18/01/2026
🛖 La daboyta, maison nomade et trésor des Afars
Au nord de Djibouti, là où le vent balaie le désert et où la lumière change à chaque heure du jour, les Afars ont depuis longtemps inventé un habitat à leur image : la daboyta.
Souvent traduite par “hutte” ou “cabane”, la daboyta est en réalité une tente ingénieuse, faite d’une armature d’arceaux en bois recouverts de nattes tressées en feuilles de palmier doum.
Sa forme hémisphérique, d’environ deux mètres de haut et plus de quatre mètres de long, protège de la chaleur, du vent et de la poussière, tout en restant démontable et transportable d’un camp à l’autre.
Dans la culture afar, ce sont les femmes qui montent, démontent et entretiennent la daboyta. Ce geste n’est pas seulement technique : il symbolise leur rôle central dans la vie du camp, dans la gestion de l’espace familial et dans la transmission du savoir-faire.
Autour de la daboyta, on vit, on discute, on accueille les visiteurs, on organise le quotidien. C’est un lieu simple, mais chargé de dignité et de mémoire.
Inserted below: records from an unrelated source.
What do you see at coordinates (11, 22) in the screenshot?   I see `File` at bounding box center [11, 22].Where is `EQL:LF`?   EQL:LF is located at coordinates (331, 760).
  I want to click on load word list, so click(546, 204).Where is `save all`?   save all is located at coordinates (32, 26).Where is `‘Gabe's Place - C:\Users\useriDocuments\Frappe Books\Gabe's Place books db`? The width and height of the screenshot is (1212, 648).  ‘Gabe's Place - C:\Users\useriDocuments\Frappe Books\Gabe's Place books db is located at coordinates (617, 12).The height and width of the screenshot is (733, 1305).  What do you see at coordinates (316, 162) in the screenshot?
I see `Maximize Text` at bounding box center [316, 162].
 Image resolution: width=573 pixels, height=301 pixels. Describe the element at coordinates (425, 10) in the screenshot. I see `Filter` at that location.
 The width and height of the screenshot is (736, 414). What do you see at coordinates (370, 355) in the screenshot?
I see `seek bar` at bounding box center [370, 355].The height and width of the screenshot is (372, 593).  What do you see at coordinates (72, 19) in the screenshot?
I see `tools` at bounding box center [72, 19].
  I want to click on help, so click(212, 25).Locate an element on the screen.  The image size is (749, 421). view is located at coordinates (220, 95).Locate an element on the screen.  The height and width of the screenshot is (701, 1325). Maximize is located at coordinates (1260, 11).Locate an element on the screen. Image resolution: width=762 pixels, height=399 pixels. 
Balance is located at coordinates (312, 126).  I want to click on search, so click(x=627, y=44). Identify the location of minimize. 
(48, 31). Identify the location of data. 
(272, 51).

Aujourd’hui, même si l’urbanisation et les habitats en dur gagnent du terrain, la daboyta reste un emblème puissant : on la retrouve dans certains campements touristiques, ou même mise à l’honneur lors de grandes expositions internationales, comme à Shanghai en 2010, où une daboyta djiboutienne a été présentée comme symbole de l’ingéniosité et de la culture du pays.
Protéger et valoriser la daboyta, c’est reconnaître qu’un simple abri peut raconter l’histoire d’un peuple, d’un désert et d’un art de vivre en harmonie avec un environnement exigeant.